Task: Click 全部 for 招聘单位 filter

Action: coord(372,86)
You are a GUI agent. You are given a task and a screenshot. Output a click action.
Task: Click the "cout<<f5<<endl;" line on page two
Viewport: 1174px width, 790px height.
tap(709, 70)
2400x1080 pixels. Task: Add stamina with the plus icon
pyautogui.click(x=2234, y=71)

Required task
Please rescale these lines by writing all of them out again, requests included, with each coordinate in the answers multiplied by 2.5 and rounded to the nearest whole number, halves rounding up.

Result for this task
Task: Click 全部 for 招聘单位 filter

Action: coord(930,215)
You are a GUI agent. You are given a task and a screenshot. Output a click action.
Task: Click the "cout<<f5<<endl;" line on page two
Viewport: 1174px width, 790px height.
tap(1773, 175)
2400x1080 pixels. Task: Add stamina with the plus icon
pyautogui.click(x=5585, y=178)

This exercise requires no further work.